The object `s3helper` is created to help you access S3 files.

Run `help(s3helper)` to learn all its methods.

In [None]:
help(s3helper)

## (1) Set AWS Credentials

To access a S3 bucket, the first step is to set AWS credential. There are two ways to do it.

1. (**RECOMMENDED**) Set S3 credentials via Spark Notebook interface.
2. Set it using the `set_credential` method.

In [None]:
s3helper.set_credential(AWS_ACCESS_KEY_ID, AWS_SECRET_ACCESS_KEY)

## (2) Open the bucket that has your files.

In [None]:
s3helper.open_bucket('your-bucket-name')

## (3) List files in the bucket.

In [None]:
print s3helper.ls()  # By default, list all files in the root directory of the bucket
print s3helper.ls('sub-directory')

## (4) Read files from S3

There are two ways to read files from S3.

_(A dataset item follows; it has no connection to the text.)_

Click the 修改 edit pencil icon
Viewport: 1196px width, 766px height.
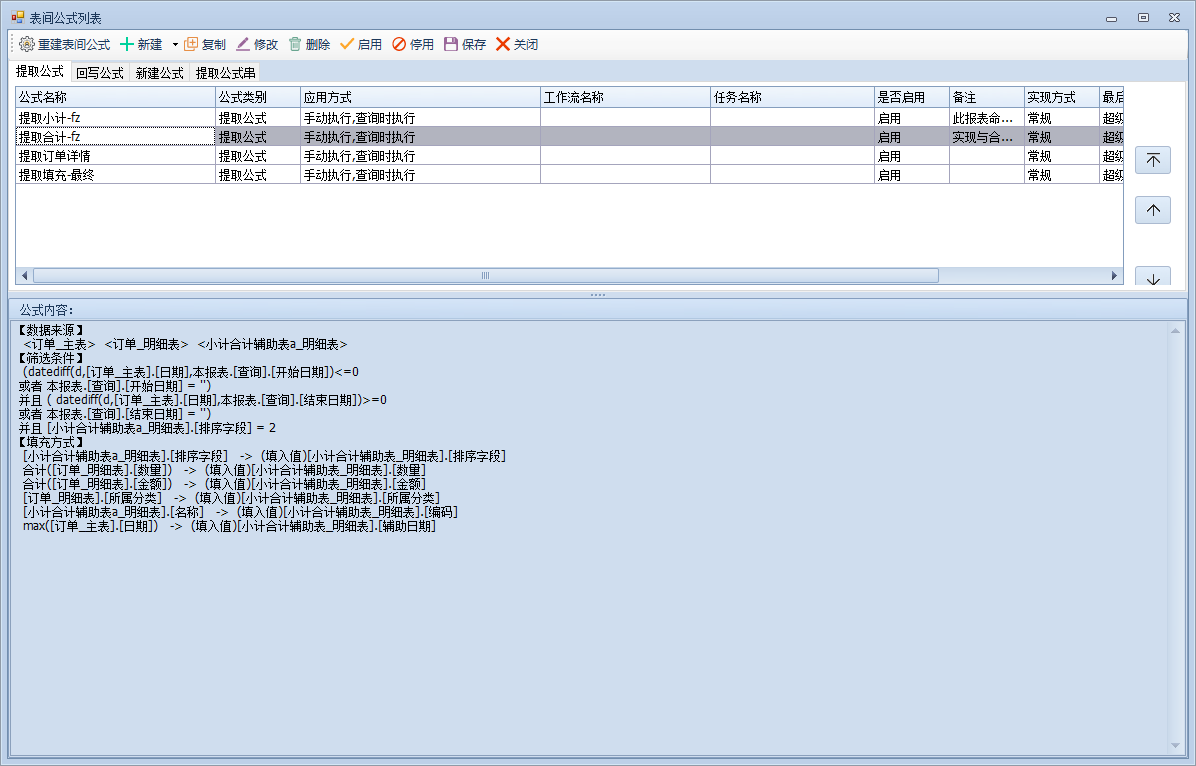pos(243,45)
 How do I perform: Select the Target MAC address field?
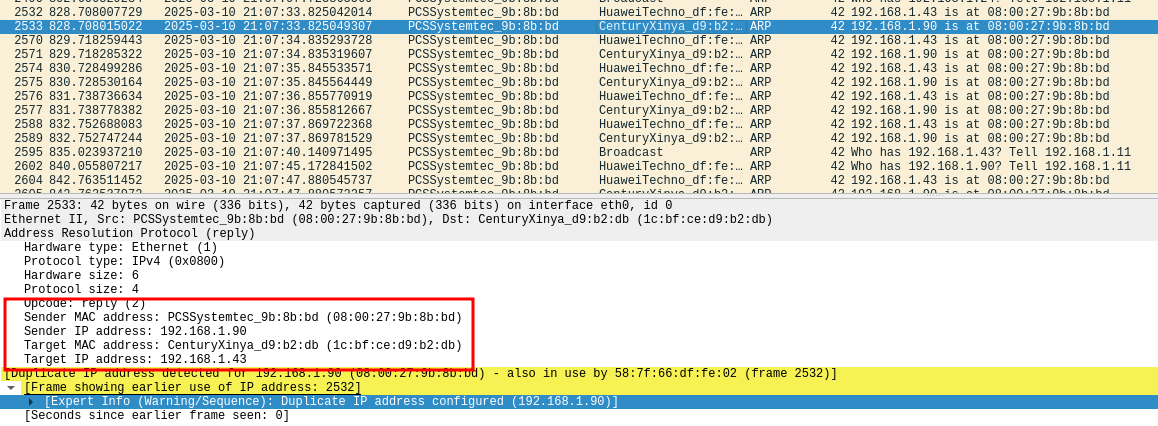click(243, 346)
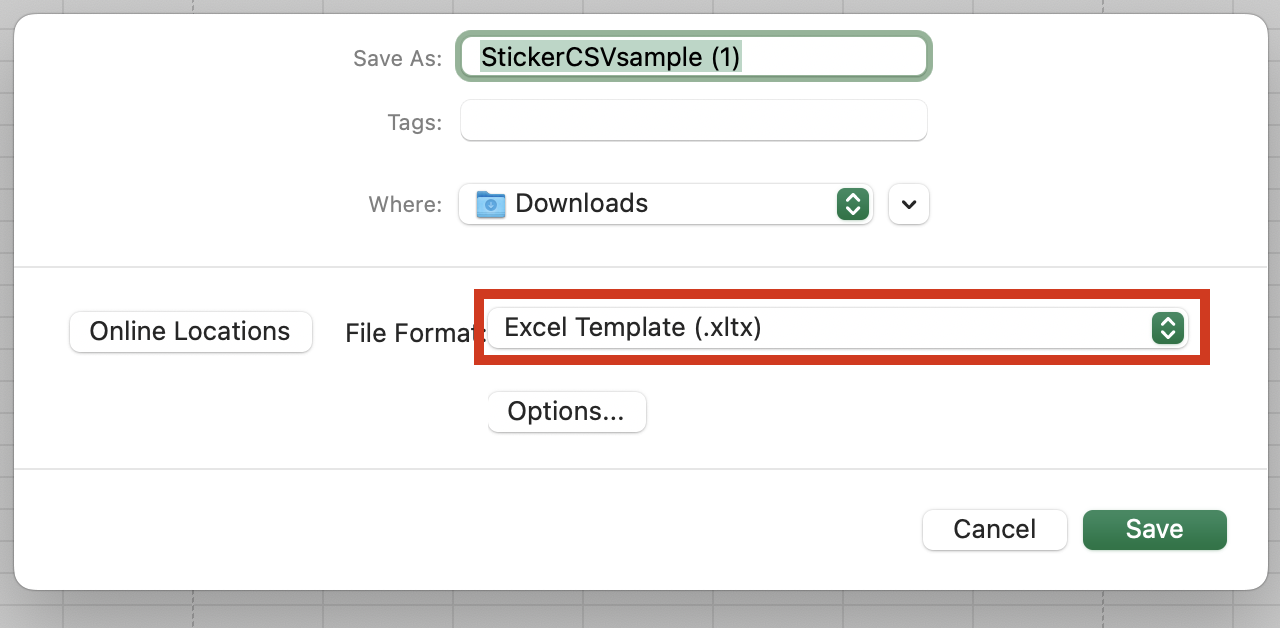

**(1) Get the list of S3 file paths and pass it to Spark. Spark supports read files directly from S3.**

In [None]:
file_paths = s3helper.get_path('/sub-directory')
rdd = sc.textFile(','.join(file_paths))

** (2) Load S3 files to the HDFS on this cluster and read them from HDFS **

In [None]:
files = s3helper.load_path('/sub-directory', '/hdfs-directory')
rdd = sc.textFile(','.join(files))

# Parquet Files

To get a reasonable reading speed, please always load parquet files from S3 to HDFS before accessing them.

In [None]:
s3helper.open_bucket("your-bucket-name")

files = s3helper.load_path('/sub-directory-for-parquets', '/hdfs-directory.parquet')
files[:10]

In [None]:
from pyspark import SparkContext
from pyspark.sql import SQLContext

sqlContext = SQLContext(sc)
df = sqlContext.sql("SELECT key, value FROM parquet.`/hdfs-directory.parquet`")